Revision as of 13:37, 27 June 2022

(d)(i)(4) Settlement Disruption Event

(A) Notification: Either party may notify the other party in writing of a Settlement Disruption Event and the impacted Transactions. If the affected party is the one giving notice, it must also give details of the Settlement Disruption Event and a non-binding estimate of the extent and expected duration of its resultant inability to perform.
(B) Effect: Upon a Settlement Disruption Event both parties’ olibgations will be suspended, subject to Continuing Settlement Disruption Event below, until the Settlement Disruption Event is no longer preventing settlement. During the Settlement Disruption Event, the affected party must continue to use all reasonable endeavours to overcome it.
(C) Delayed Performance: Subject to Continuing Settlement Disruption Event below, once the Settlement Disruption Event no longer prevents settlement, both parties must, promptly and within two Delivery Business Days, resume their obligations under the relevant Transactions.

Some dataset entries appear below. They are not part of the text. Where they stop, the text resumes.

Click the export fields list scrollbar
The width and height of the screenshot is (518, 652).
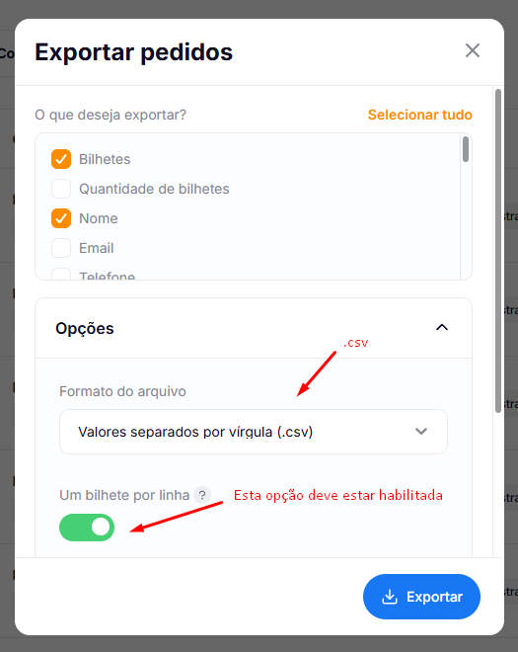(x=466, y=149)
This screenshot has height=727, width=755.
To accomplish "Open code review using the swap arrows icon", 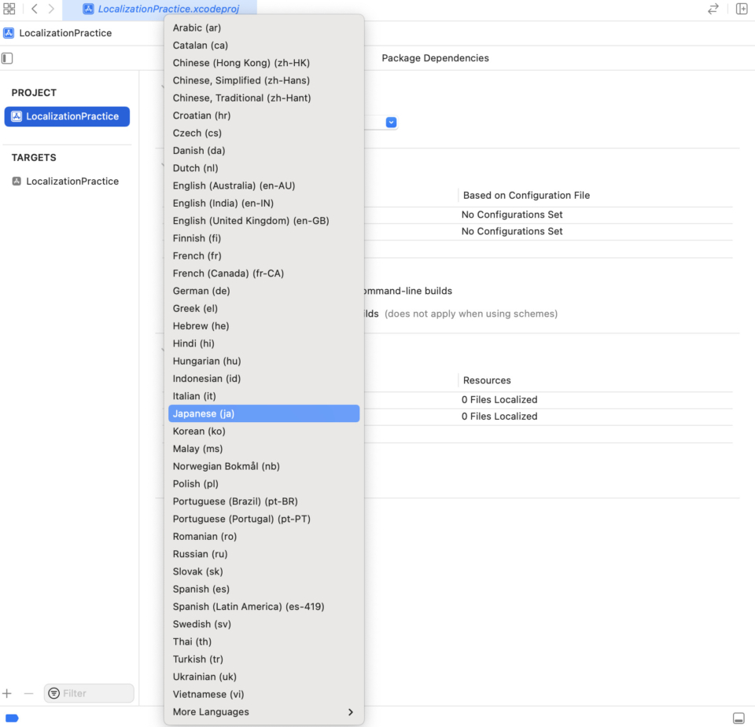I will click(713, 9).
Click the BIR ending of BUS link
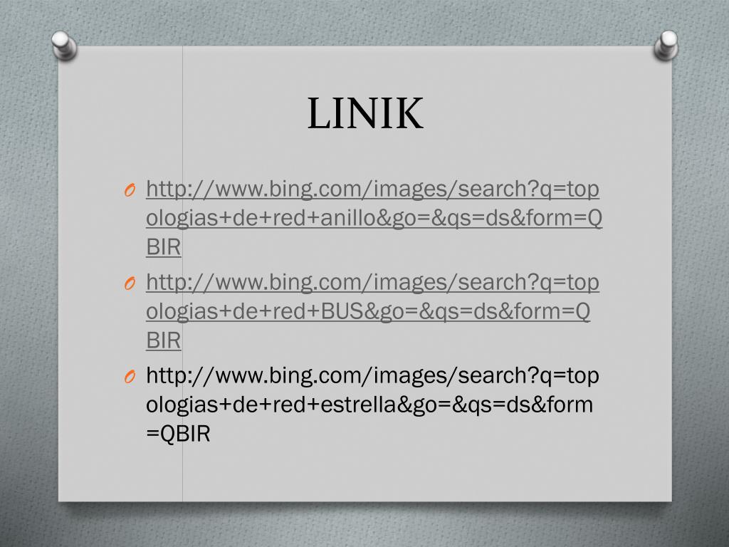 (163, 340)
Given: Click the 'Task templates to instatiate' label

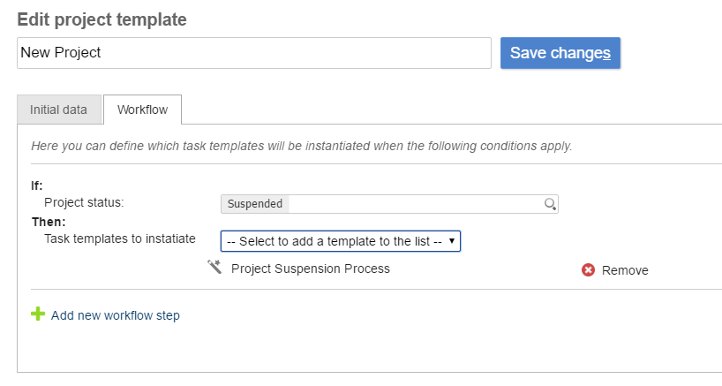Looking at the screenshot, I should pos(120,238).
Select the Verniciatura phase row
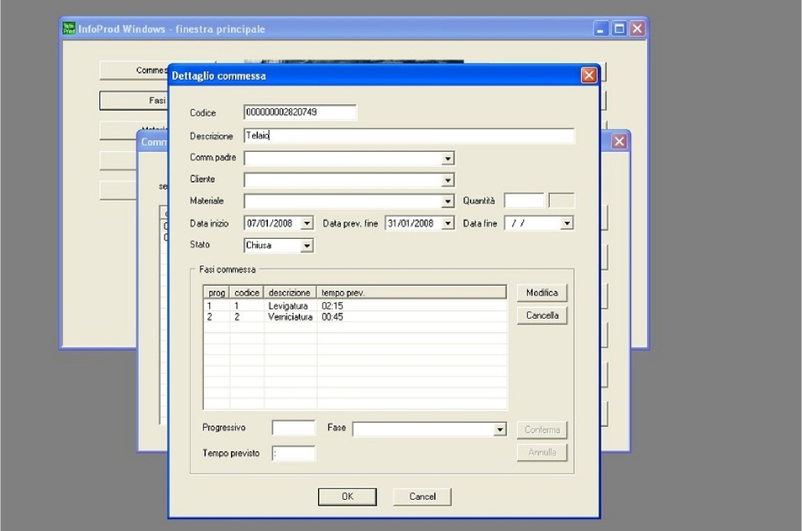The image size is (802, 531). pyautogui.click(x=290, y=317)
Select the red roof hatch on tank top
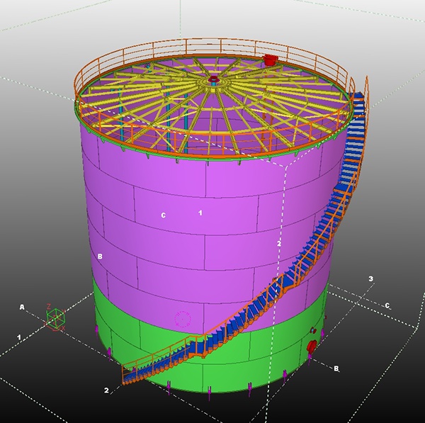425x423 pixels. click(x=269, y=60)
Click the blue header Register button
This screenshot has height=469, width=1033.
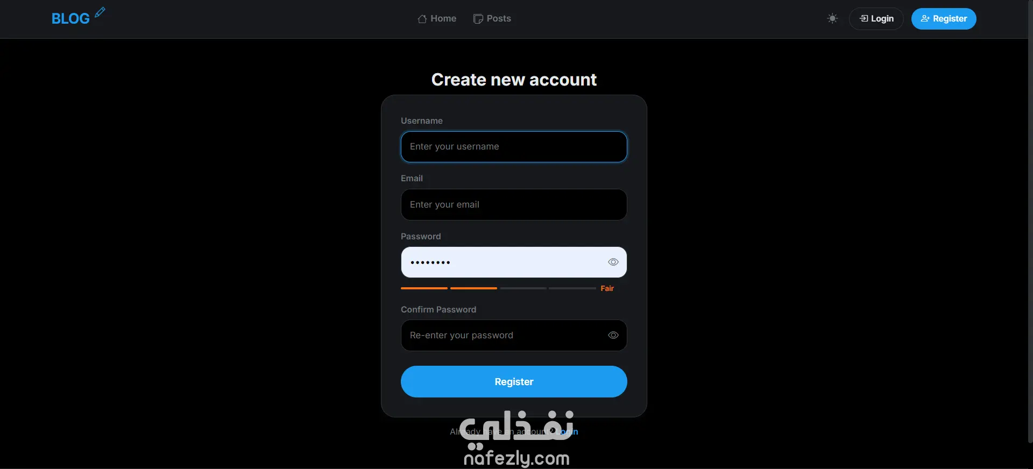[x=944, y=19]
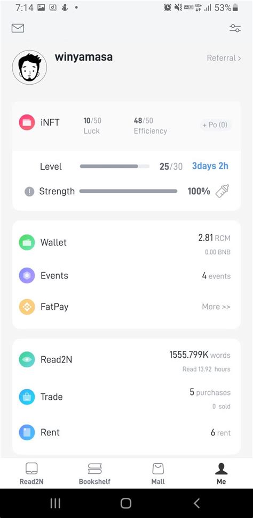Tap the Strength info exclamation icon
The image size is (253, 518).
(x=29, y=191)
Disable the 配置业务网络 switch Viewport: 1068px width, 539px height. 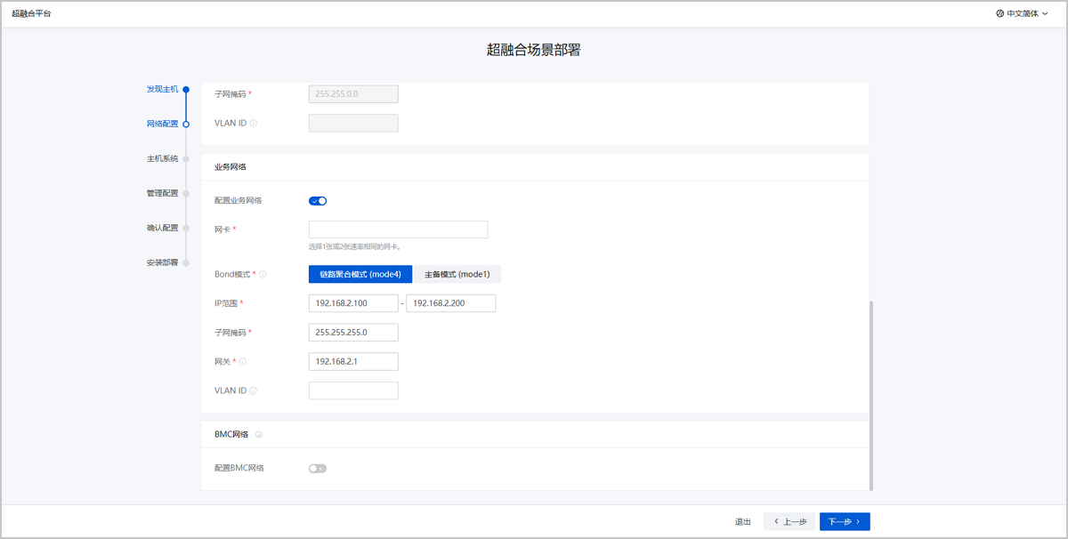click(318, 201)
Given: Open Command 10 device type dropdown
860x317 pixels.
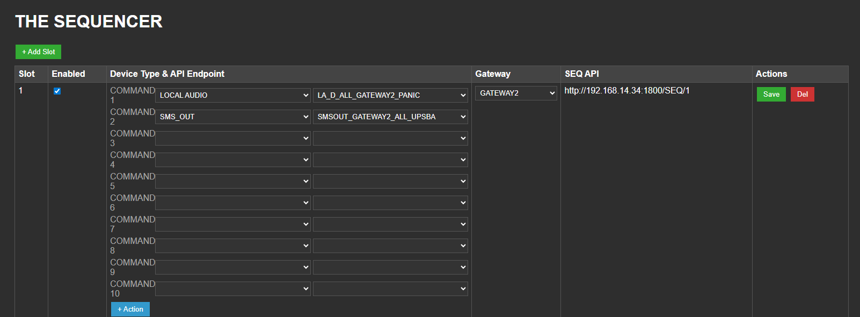Looking at the screenshot, I should pos(232,289).
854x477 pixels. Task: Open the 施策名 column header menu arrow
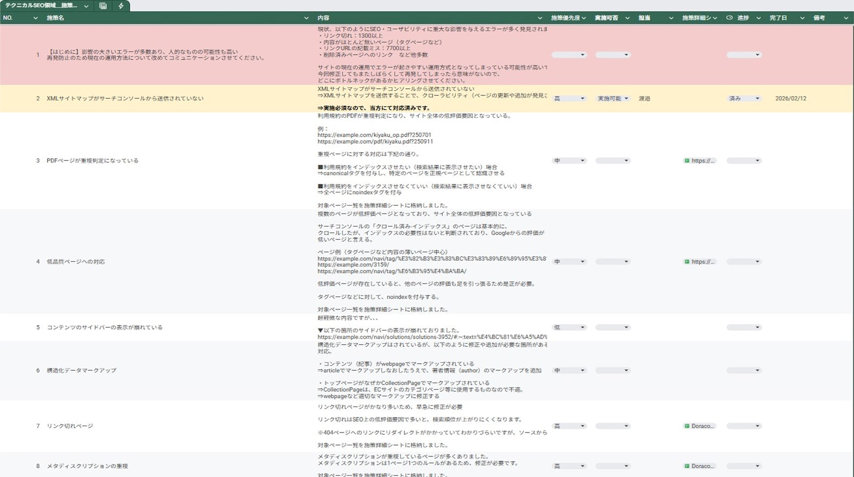pyautogui.click(x=306, y=18)
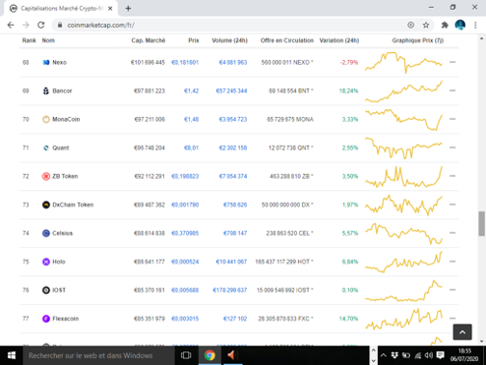View the IOST 7-day price chart

click(404, 291)
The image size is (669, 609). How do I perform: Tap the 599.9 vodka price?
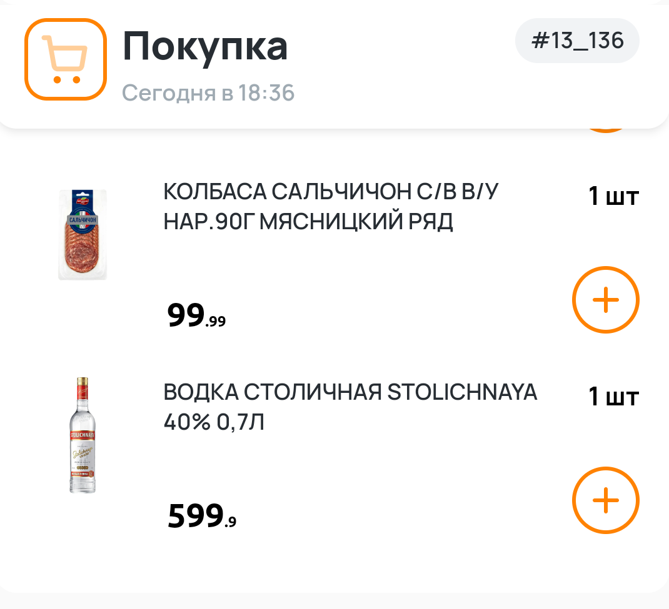[201, 517]
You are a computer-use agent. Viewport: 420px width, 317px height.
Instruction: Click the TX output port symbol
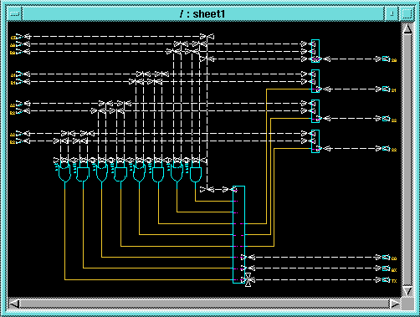386,279
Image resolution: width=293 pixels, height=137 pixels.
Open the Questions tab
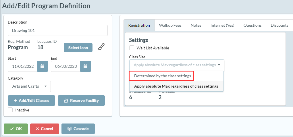[x=252, y=25]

(D) Continuing Settlement Disruption Event: Where a Settlement Disruption Event continues:
(I) for 9 Delivery Business Days after the originally scheduled Delivery Date; or, if shorter:
(II) for the period ending on a Reconciliation Deadline falling on after the originally scheduled Delivery Date; or, if shorter:
(III) for the period ending on the day 3 Delivery Business Days before the End of Phase Reconciliation Deadline falling on or after the originally scheduled Delivery Date,
then at the end of the relevant period, an Illegality will occur where the relevant EU Emissions Allowance Transaction is the sole Affected Transaction, both parties are Affected Parties, no Waiting Period will apply and, if an Early Termination Date results, then, when determining any Early Termination Amount payable in respect of that Early Termination Date:
(i) if “Payment on Termination for Settlement Disruption” applies the requirement to perform the suspended obligations will resume on the Early Termination Date; or
(ii) if “Payment on Termination for Settlement Disruption” does not apply, the parties will have no further delivery or payment obligations under the Transaction after the Settlement Disruption Event (other than in respect of any Unpaid Amounts); provided that:
(i) Delivering Party must promptly refund to Receiving Party any amount Receiving Party paid under any Allowance Forward Transaction or Call; and
(ii) Receiving Party must promptly refund to Delivering Party any amount Delivering Party paid under a Put
other than in respect of delivered Allowances, together with interest on that amount in the same currency as that amount for the period from (and including) the date that amount was paid to (but excluding) the date of termination of the Transaction, at the rate certified by the party required to refund the amount to be a rate offered to such party by a major bank in a relevant interbank market for overnight deposits in the applicable currency, such bank to be selected in good faith by that party for purposes of obtaining a representative rate that will reasonably reflect conditions prevailing at the time in the relevant market.